First, nothing guarantees that display memory is contiguous. For example, there might be 2048 pixels per line where 1280 of them are visible and the remaining 768 pixels are just padding. VBE gives you a "bytes_between_lines" value for this reason, and you should be using it - for e.g.:
Code: Select all
dest_address = address of your buffer in RAM
src_address = address for start of display memory in video card
for(line = 0; line < lastLine; line++) {
memcpy(dest_address, src_address, 1280*2);
src_address += 1280*2;
dest_address += byte_between_lines;
}
The alternative (to make sure your code works on all video cards, rather than just yours, while only doing one copy where possible) is to do something like:
Code: Select all
dest_address = address of your buffer in RAM
src_address = address for start of display memory in video card
if(byte_between_lines = 1280*2) {
memcpy(dest_address, src_address, 1280*2 * lastLine);
} else {
for(line = 0; line < lastLine; line++) {
memcpy(dest_address, src_address, 1280*2);
src_address += 1280*2;
dest_address += byte_between_lines;
}
}
Once that's fixed, the next thing I'd do is find out which pieces are causing the biggest problems. There's no point worrying about the code that copies pixels to display memory if 90% of the time is spent drawing characters in an insanely slow ("
for(y2 = 0; y2 < 16; y2++;) { for(x2 = 0; x2 < 8; x2++) { if(something) put_pixel(x1 + x2, y1 + y2, colour); } }" nested loop. One trick I do is set the a group of pixels in the top left corner of the screen to different colours depending on what my code is doing. For example, you might set the top left pixels to white when drawing characters in the buffer, set the top left pixels to red when scrolling the buffer and then set them to yellow when blitting from the buffer to display memory. By watching those top left pixels you can get a fairly good idea how much time it's spending where - if they're white most of the time then....
Note: The fastest way to draw characters in graphics modes is with bitmasks - e.g. "
pixelMaskForRow = lookupTable[fontDataForRow]; newPixelData = (oldPixelData & ~pixelMaskForRow) || (colour & pixelMaskForRow);". You want to try to do as many pixels at the same time as possible - e.g. in 32-bit code, you could use EAX and EDX together as a 64-bit mask and do 4 pixels at a time.
Next; if someone does "printf("Hello\nThis is nice\nThird line!\nHehee\n");" then you should only blit the buffer to display memory once after all lines have been added to the buffer (rather than doing it 4 times, once for each line); because that avoids lots of pointless writes to display memory.
You can extend this idea further. Your code to print stuff into the buffer should never copy the buffer to display memory at all; and you should have a separate routine (e.g. a "flushBuffer();" routine) that copies from the buffer to display memory. In this case, someone could print 20 things to the buffer and then call "flushBuffer();" once when they're finished printing everything. That avoids lots more pointless writes to display memory.

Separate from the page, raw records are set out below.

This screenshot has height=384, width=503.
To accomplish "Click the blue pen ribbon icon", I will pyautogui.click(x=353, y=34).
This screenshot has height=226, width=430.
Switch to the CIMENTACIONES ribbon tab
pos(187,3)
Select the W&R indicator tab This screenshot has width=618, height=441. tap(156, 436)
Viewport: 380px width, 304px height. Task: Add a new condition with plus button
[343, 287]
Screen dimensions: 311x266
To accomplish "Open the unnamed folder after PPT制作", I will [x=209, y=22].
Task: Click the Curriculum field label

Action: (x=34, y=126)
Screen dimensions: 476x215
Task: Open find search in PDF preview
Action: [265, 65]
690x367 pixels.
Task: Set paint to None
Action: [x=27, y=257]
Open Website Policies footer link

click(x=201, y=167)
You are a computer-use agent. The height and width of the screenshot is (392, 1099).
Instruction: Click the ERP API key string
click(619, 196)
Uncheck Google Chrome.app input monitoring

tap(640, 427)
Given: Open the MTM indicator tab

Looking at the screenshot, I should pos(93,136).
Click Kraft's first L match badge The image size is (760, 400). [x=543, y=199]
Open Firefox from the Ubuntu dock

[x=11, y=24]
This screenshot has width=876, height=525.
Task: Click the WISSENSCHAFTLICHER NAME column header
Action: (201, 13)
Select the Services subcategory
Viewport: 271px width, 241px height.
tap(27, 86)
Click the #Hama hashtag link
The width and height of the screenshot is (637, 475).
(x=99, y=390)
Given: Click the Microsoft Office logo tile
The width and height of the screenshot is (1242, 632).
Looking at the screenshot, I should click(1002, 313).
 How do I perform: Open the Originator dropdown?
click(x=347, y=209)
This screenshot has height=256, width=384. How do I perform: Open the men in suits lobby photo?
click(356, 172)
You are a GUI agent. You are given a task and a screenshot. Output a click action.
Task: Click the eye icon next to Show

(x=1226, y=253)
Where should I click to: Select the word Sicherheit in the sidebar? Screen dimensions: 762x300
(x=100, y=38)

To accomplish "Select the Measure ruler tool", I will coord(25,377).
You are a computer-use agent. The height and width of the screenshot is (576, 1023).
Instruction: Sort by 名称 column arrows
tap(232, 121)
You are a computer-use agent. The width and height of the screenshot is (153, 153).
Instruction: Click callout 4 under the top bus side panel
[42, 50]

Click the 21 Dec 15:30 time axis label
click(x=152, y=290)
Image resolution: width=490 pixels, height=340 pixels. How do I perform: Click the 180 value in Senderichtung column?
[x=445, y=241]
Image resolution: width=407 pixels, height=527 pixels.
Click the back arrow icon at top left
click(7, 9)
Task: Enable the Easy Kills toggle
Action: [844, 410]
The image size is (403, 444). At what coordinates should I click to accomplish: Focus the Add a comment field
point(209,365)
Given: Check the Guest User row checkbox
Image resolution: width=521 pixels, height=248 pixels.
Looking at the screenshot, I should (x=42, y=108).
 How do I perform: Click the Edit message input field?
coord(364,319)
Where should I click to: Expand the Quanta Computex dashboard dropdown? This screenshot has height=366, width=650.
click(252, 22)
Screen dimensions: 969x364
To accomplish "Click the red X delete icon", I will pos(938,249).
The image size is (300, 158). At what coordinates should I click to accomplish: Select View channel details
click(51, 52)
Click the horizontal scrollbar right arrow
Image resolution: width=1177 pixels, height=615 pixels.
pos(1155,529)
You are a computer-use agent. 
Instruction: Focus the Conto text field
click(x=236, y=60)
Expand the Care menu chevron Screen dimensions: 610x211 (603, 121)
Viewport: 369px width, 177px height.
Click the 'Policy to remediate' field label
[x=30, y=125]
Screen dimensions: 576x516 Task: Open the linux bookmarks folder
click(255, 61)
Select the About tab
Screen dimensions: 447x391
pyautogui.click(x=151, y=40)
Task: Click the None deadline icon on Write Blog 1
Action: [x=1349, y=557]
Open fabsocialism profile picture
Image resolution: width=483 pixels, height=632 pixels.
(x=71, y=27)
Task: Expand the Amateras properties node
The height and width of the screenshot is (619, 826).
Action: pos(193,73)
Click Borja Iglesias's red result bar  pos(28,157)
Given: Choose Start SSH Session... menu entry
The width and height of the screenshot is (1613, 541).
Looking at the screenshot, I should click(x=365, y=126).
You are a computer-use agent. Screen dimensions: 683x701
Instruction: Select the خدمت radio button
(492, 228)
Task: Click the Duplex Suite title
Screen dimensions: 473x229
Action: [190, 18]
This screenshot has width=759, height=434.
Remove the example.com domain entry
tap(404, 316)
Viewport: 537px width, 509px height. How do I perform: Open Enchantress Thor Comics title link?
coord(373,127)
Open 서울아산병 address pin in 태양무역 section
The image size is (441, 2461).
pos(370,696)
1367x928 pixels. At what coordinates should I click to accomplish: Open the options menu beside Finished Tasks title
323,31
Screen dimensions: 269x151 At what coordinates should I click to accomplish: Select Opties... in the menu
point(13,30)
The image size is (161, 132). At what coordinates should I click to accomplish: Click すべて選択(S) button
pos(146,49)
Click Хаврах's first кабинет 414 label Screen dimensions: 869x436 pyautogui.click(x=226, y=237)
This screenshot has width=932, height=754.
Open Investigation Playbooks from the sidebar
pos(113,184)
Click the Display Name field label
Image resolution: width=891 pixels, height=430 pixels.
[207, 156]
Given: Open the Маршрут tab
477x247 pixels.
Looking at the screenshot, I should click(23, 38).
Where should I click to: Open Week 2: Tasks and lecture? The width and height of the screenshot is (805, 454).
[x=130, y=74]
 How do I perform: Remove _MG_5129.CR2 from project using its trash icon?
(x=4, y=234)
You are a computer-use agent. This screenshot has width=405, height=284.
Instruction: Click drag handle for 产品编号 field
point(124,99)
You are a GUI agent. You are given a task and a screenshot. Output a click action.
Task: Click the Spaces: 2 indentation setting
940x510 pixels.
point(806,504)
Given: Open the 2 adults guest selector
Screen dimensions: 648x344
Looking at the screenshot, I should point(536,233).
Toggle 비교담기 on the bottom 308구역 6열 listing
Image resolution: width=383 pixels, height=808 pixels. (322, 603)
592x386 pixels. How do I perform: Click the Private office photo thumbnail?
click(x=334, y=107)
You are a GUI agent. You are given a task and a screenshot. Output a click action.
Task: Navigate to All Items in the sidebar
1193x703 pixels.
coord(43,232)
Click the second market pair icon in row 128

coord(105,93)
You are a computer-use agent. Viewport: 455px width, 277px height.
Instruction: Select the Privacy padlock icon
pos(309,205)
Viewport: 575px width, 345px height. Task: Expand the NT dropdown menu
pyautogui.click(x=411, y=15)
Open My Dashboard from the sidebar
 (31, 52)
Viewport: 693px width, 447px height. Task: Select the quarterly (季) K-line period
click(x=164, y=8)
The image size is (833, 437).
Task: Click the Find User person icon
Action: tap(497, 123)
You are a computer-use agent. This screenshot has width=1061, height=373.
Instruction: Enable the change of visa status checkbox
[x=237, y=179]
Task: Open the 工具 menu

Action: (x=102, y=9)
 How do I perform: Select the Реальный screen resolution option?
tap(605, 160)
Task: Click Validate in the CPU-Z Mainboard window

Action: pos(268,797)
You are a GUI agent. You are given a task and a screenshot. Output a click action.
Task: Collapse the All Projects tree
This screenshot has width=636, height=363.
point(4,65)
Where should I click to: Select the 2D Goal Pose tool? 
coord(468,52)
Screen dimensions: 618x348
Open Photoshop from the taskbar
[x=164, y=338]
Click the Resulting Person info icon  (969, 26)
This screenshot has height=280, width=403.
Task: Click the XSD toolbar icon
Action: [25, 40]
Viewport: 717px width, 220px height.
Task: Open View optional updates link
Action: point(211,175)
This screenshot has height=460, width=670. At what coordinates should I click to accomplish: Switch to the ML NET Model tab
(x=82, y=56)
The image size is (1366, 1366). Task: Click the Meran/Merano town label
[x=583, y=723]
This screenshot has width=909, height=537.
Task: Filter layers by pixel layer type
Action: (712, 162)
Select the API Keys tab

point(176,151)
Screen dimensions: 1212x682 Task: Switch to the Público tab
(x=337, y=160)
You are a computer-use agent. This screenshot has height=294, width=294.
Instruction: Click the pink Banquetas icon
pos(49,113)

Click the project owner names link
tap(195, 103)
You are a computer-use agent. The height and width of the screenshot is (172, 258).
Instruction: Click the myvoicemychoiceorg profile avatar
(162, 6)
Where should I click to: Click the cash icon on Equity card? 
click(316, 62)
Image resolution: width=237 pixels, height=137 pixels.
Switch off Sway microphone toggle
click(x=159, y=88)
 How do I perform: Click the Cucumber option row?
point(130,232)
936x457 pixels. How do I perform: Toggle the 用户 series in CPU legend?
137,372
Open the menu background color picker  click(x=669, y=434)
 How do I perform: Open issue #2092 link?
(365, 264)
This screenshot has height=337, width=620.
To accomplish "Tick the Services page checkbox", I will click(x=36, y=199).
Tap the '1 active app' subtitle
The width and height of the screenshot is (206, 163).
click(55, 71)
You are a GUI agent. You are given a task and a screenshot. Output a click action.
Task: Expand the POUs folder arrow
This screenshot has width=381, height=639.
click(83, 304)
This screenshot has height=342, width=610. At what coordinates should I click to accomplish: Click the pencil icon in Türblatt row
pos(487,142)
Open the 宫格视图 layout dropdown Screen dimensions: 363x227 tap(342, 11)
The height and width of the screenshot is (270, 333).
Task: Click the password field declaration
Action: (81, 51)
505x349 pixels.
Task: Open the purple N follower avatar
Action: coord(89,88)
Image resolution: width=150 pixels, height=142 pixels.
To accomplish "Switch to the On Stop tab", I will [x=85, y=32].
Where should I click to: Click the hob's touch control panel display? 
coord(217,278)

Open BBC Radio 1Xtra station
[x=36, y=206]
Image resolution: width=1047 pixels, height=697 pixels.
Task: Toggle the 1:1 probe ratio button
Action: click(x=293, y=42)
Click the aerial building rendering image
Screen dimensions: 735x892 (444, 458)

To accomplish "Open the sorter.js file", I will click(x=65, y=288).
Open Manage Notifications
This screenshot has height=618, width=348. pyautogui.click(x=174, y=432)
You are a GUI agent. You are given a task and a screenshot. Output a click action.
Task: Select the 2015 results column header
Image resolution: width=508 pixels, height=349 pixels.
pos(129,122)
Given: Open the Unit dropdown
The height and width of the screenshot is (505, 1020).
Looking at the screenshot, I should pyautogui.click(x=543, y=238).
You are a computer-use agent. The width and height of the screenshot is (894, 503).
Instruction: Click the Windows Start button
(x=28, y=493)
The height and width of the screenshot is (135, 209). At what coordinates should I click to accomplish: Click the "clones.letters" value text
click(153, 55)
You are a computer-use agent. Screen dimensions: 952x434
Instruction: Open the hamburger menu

The next step is to keep a log as a big zero terminated string in memory. When someone prints something the characters are just appended to the end of the big zero terminated string in memory (and not converted to pixels and drawn in the buffer at all). Then when someone calls "flushBuffer();" you'd calculate how many lines were added to the big zero terminated string in memory, scroll the buffer once (e.g. if 22 lines where added to the big zero terminated string in memory you'd scroll the buffer once by 22 lines), and then copy from the buffer to display memory once. This avoids a lot of scrolling. For example, if they add 2000 lines to the big zero terminated string in memory then you could fill the entire buffer with the background colour once and then only draw the last 60 lines (or whatever actually fits on the screen) and avoid scrolling 2000 times and also avoid drawing thousands of characters that get scrolled off the top before they're seen.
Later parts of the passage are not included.